Epidemiologic studies on the relationship between BPA and NAFLD related biomarkers.
| Substance | Reference | Country | Population | Sample size | Biological materials | Measurement | Exposure assessment | Outcomes | Results | Adjustment factors |
|---|---|---|---|---|---|---|---|---|---|---|
| BPA | Fu et al. (90) | China 2017–2018 | Children (5–14 years) | 1,006 | Serum | HPLC | Median BPA: 26.31 ng/mL | ALT, AST, TBIL | Exposure to BPA would have negative effects on hepatic function, and these effects showed differences in gender and geographical location. | Age, address, gender |
| BPA | An et al. (83) | Korea 2015–2017 | KoNEHS (≥18 years) | 3,476 | Urine | UPLC | Geometric mean (SE) ug/L BPA: 2.24(0.08) non-NAFLD 2.56(0.15) NAFLD | NAFLD prevalence ALT, AST, GGT | The prevalence of NAFLD and abnormal ALT were increased in accordance with the increase of urinary BPA concentrations.
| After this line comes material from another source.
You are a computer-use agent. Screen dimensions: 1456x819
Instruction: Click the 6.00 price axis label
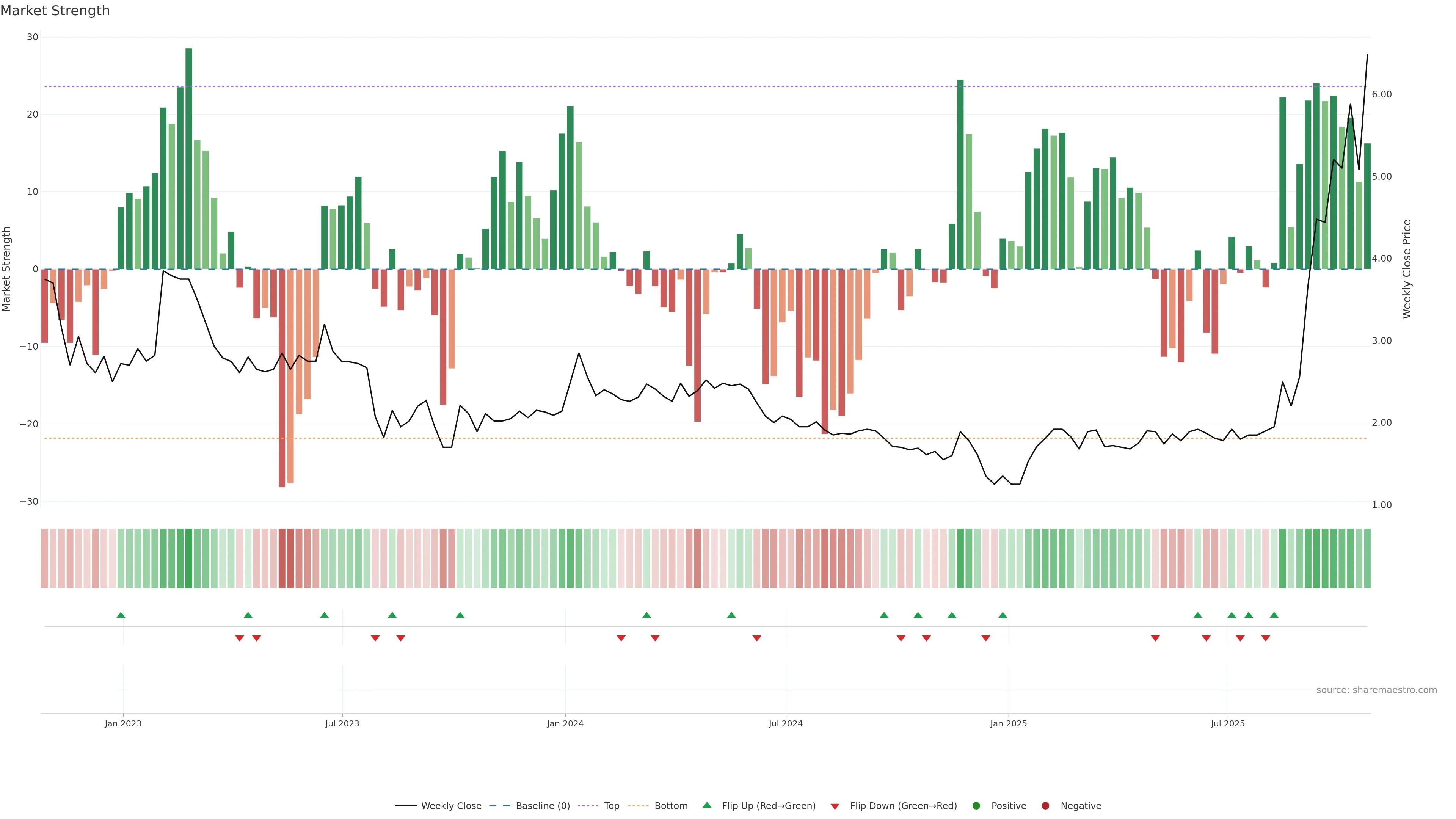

There were no relationships between AST, GGT and BPA levels. | Age, sex, drinking and smoking status, physical activity, household income, education level, marriage, medication taking |
| BPA | Federico et al. (91) | Italy 2017 | Male patients with NAFLD | 32 | Urine, plasma | HPLC LCMS/MS | mean ± SD ng/mL Plasm BPA: 6.45 ± 4.51 Urine free BPA: 2.73 ± 2.06 Urine total BPA: 5.84 ± 3.07 | ALT, AST, GGT | NAFLD patients showed higher levels of ALT, plasmatic, free urine and total urine BPA. | NR |
| BPA | Kim et al. (92) | USA 2005–2014 | NHANES adults | 7,605 (HSI) 3,631 (USFLI) | Urine | SPE-HPLC | NAFLD and ALT according to BPA levels. | NAFLD defined by HIS or USFLI | The prevalence of NAFLD and abnormal ALT levels was correlated with urinary BPA levels. | Race/ethnicity, education, hypertension, diabetes, smoking status, alcohol consumption |
| BPA | Verstraete et al. (93) | Spain 2003–2010 | NHANES adolescents (12–19 years) | 944 | Urine | HPLC-MS | NAFLD and ALT according to BPA levels. Median(IQR) BPA: 2.6(1.3–5.3) ng/mL NAFLD | NAFLD risk | Risk of suspected NAFLD was increased in the second quartile of BPA levels. | Age, gender, race/ethnicity, country of birth, poverty to income ratio, tobacco exposure, daily caloric intake |
| BPA | Lee et al. (94) | Korea 2005–2016 | Children of Ewaha Birth and Growth Cohort Study | 164 | Urine | HPLC | Median(IQR) ug/L BPA: 0.61(0.35–1.09) 3–5 years old 0.60(0.34–1.15) 7–9 years old | AST, ALT, GGT | The urinary BPA concentrations at 7–9 years was associated with the serum levels of liver enzymes at 10–13 years of age, but 3–5 years not. | sex, age, BMI, monthly household income, maternal educational level, pubertal status, the frequencies of canned fish and soft drink consumption, exposure to secondhand smoke |
| BPA | Dallio et al. (84) | Italy | NAFLD patients with or without T2DM | 60 | Urine plasma | LC-MS/MS | Urine BPA: 6.17 ± 0.85 ng/ml NAFLD 0.80 ± 0.17 ng/mL control plasma BPA: 5.30 ± 0.78 ng/ml NAFLD 0.36 ± 0.06 ng/ml control | ALT, AST, GGT grade of NAFLD | BPA resulted to be significantly higher in NAFLD subjects compared to controls both in urine and plasma. BPA plasma levels in NASH patients was higher in NAFL patients. | NR |
| BPA | Albeldawi et al. (95) | USA 2005–2006 | NHANES (18–74 years) | 175 | Urine | SPE-HPLC-MS/MS | OR (95%CI) Urinary BPA (1 ng/mL, increase): 0.92(0.83, 1.02) | ALT | BPA exposure was not associated with abnormal ALT levels and risk of liver disease. | Age, sex, race/ethnicity, education, smoking, BMI, waist circumference, urinary creatinine concentration |
UPLC, ultra-high-performance liquid chromatography; HPLC, high-performance liquid chromatography; SPE, solid-phase extraction; HPLC-MS, high-performance liquid chromatography–tandem mass spectrometry; LC-MS, liquid chromatography-mass spectrometry; LC-MS/MS, liquid chromatography coupled to tandem-mass spectrometry.